=== Information provided ===

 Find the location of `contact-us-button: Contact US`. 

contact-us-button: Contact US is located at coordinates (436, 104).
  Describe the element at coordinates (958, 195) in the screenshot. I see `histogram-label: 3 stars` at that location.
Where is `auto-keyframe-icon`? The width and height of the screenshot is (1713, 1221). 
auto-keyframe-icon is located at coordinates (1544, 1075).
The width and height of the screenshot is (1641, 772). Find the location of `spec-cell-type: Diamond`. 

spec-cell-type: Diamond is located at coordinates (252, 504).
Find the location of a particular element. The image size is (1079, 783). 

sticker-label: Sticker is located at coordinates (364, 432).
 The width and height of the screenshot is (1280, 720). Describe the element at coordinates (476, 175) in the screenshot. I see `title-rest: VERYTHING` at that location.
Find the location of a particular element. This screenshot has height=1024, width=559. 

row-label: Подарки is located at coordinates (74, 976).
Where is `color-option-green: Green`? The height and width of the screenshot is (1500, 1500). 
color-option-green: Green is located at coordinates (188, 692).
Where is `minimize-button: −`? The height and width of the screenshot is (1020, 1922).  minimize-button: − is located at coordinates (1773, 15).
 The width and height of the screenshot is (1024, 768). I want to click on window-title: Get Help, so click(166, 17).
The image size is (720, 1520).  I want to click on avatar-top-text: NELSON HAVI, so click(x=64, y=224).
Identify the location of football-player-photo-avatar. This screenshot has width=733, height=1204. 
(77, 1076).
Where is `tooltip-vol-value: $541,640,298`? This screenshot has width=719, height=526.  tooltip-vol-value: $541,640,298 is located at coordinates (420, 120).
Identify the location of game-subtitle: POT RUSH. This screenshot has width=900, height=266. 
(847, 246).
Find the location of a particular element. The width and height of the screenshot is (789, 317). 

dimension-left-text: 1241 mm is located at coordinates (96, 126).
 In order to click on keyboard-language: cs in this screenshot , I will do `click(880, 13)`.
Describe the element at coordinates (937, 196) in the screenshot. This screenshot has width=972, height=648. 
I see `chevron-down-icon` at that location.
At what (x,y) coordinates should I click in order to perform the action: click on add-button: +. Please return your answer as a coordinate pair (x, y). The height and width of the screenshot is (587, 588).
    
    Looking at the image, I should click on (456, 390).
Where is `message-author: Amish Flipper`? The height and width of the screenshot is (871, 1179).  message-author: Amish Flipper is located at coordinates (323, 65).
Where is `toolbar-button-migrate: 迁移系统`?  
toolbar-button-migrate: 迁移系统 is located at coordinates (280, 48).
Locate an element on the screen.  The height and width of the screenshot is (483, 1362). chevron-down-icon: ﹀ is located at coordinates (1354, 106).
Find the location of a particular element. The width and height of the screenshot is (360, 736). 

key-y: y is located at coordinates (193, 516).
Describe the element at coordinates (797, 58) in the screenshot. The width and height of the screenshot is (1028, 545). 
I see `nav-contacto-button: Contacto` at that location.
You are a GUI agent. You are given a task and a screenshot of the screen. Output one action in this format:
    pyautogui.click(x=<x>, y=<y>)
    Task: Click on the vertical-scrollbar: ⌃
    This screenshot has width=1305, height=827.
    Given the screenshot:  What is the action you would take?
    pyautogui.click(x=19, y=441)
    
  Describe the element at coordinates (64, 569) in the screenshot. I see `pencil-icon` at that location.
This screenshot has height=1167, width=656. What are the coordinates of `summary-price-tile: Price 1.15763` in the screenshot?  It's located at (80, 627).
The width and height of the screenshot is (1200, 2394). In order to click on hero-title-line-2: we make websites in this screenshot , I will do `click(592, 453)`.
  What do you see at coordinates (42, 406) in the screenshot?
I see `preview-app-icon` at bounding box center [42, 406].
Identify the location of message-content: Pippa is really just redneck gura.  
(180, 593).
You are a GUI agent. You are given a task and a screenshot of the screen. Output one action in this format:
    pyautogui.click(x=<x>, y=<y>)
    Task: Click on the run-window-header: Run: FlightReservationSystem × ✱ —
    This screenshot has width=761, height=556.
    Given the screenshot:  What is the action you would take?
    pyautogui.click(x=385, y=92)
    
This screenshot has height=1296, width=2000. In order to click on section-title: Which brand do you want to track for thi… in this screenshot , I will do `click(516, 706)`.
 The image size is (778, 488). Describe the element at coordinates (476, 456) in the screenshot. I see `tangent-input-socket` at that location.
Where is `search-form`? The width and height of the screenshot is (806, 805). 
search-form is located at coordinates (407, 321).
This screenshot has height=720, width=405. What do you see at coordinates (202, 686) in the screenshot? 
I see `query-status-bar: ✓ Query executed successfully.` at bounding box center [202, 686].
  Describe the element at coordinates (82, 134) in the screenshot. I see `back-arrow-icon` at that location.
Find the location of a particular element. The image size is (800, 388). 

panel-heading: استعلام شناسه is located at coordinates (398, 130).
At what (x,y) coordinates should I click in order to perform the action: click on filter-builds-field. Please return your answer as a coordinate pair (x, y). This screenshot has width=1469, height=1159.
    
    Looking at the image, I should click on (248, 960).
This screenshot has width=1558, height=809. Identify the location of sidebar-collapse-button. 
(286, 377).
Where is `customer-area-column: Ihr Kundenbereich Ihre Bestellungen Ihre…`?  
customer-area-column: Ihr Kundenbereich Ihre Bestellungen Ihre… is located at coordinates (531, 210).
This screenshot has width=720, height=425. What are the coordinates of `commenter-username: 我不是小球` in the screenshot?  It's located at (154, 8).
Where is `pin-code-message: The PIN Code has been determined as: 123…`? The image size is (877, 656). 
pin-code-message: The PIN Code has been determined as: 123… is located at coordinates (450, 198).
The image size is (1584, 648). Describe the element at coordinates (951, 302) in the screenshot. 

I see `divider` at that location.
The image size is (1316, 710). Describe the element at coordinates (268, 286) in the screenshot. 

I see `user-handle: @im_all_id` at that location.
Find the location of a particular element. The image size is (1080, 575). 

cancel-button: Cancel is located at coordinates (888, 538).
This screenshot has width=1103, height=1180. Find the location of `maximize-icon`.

===

→ Assignment
Reproduce the entire listing above word for word, with no changes.

→ Task answer
 Find the location of `contact-us-button: Contact US`. 

contact-us-button: Contact US is located at coordinates (436, 104).
  Describe the element at coordinates (958, 195) in the screenshot. I see `histogram-label: 3 stars` at that location.
Where is `auto-keyframe-icon`? The width and height of the screenshot is (1713, 1221). 
auto-keyframe-icon is located at coordinates (1544, 1075).
The width and height of the screenshot is (1641, 772). Find the location of `spec-cell-type: Diamond`. 

spec-cell-type: Diamond is located at coordinates (252, 504).
Find the location of a particular element. The image size is (1079, 783). 

sticker-label: Sticker is located at coordinates (364, 432).
 The width and height of the screenshot is (1280, 720). Describe the element at coordinates (476, 175) in the screenshot. I see `title-rest: VERYTHING` at that location.
Find the location of a particular element. This screenshot has height=1024, width=559. 

row-label: Подарки is located at coordinates (74, 976).
Where is `color-option-green: Green`? The height and width of the screenshot is (1500, 1500). 
color-option-green: Green is located at coordinates (188, 692).
Where is `minimize-button: −`? The height and width of the screenshot is (1020, 1922).  minimize-button: − is located at coordinates (1773, 15).
 The width and height of the screenshot is (1024, 768). I want to click on window-title: Get Help, so click(166, 17).
The image size is (720, 1520).  I want to click on avatar-top-text: NELSON HAVI, so click(x=64, y=224).
Identify the location of football-player-photo-avatar. This screenshot has width=733, height=1204. 
(77, 1076).
Where is `tooltip-vol-value: $541,640,298`? This screenshot has width=719, height=526.  tooltip-vol-value: $541,640,298 is located at coordinates (420, 120).
Identify the location of game-subtitle: POT RUSH. This screenshot has width=900, height=266. 
(847, 246).
Find the location of a particular element. The width and height of the screenshot is (789, 317). 

dimension-left-text: 1241 mm is located at coordinates (96, 126).
 In order to click on keyboard-language: cs in this screenshot , I will do `click(880, 13)`.
Describe the element at coordinates (937, 196) in the screenshot. This screenshot has width=972, height=648. 
I see `chevron-down-icon` at that location.
At what (x,y) coordinates should I click in order to perform the action: click on add-button: +. Please return your answer as a coordinate pair (x, y). The height and width of the screenshot is (587, 588).
    
    Looking at the image, I should click on (456, 390).
Where is `message-author: Amish Flipper`? The height and width of the screenshot is (871, 1179).  message-author: Amish Flipper is located at coordinates (323, 65).
Where is `toolbar-button-migrate: 迁移系统`?  
toolbar-button-migrate: 迁移系统 is located at coordinates (280, 48).
Locate an element on the screen.  The height and width of the screenshot is (483, 1362). chevron-down-icon: ﹀ is located at coordinates (1354, 106).
Find the location of a particular element. The width and height of the screenshot is (360, 736). 

key-y: y is located at coordinates (193, 516).
Describe the element at coordinates (797, 58) in the screenshot. The width and height of the screenshot is (1028, 545). 
I see `nav-contacto-button: Contacto` at that location.
You are a GUI agent. You are given a task and a screenshot of the screen. Output one action in this format:
    pyautogui.click(x=<x>, y=<y>)
    Task: Click on the vertical-scrollbar: ⌃
    This screenshot has width=1305, height=827.
    Given the screenshot:  What is the action you would take?
    pyautogui.click(x=19, y=441)
    
  Describe the element at coordinates (64, 569) in the screenshot. I see `pencil-icon` at that location.
This screenshot has height=1167, width=656. What are the coordinates of `summary-price-tile: Price 1.15763` in the screenshot?  It's located at (80, 627).
The width and height of the screenshot is (1200, 2394). In order to click on hero-title-line-2: we make websites in this screenshot , I will do `click(592, 453)`.
  What do you see at coordinates (42, 406) in the screenshot?
I see `preview-app-icon` at bounding box center [42, 406].
Identify the location of message-content: Pippa is really just redneck gura.  
(180, 593).
You are a GUI agent. You are given a task and a screenshot of the screen. Output one action in this format:
    pyautogui.click(x=<x>, y=<y>)
    Task: Click on the run-window-header: Run: FlightReservationSystem × ✱ —
    This screenshot has width=761, height=556.
    Given the screenshot:  What is the action you would take?
    pyautogui.click(x=385, y=92)
    
This screenshot has height=1296, width=2000. In order to click on section-title: Which brand do you want to track for thi… in this screenshot , I will do `click(516, 706)`.
 The image size is (778, 488). Describe the element at coordinates (476, 456) in the screenshot. I see `tangent-input-socket` at that location.
Where is `search-form`? The width and height of the screenshot is (806, 805). 
search-form is located at coordinates (407, 321).
This screenshot has height=720, width=405. What do you see at coordinates (202, 686) in the screenshot? 
I see `query-status-bar: ✓ Query executed successfully.` at bounding box center [202, 686].
  Describe the element at coordinates (82, 134) in the screenshot. I see `back-arrow-icon` at that location.
Find the location of a particular element. The image size is (800, 388). 

panel-heading: استعلام شناسه is located at coordinates (398, 130).
At what (x,y) coordinates should I click in order to perform the action: click on filter-builds-field. Please return your answer as a coordinate pair (x, y). This screenshot has width=1469, height=1159.
    
    Looking at the image, I should click on (248, 960).
This screenshot has width=1558, height=809. Identify the location of sidebar-collapse-button. 
(286, 377).
Where is `customer-area-column: Ihr Kundenbereich Ihre Bestellungen Ihre…`?  
customer-area-column: Ihr Kundenbereich Ihre Bestellungen Ihre… is located at coordinates (531, 210).
This screenshot has width=720, height=425. What are the coordinates of `commenter-username: 我不是小球` in the screenshot?  It's located at (154, 8).
Where is `pin-code-message: The PIN Code has been determined as: 123…`? The image size is (877, 656). 
pin-code-message: The PIN Code has been determined as: 123… is located at coordinates (450, 198).
The image size is (1584, 648). Describe the element at coordinates (951, 302) in the screenshot. 

I see `divider` at that location.
The image size is (1316, 710). Describe the element at coordinates (268, 286) in the screenshot. 

I see `user-handle: @im_all_id` at that location.
Find the location of a particular element. The image size is (1080, 575). 

cancel-button: Cancel is located at coordinates (888, 538).
This screenshot has width=1103, height=1180. Find the location of `maximize-icon`.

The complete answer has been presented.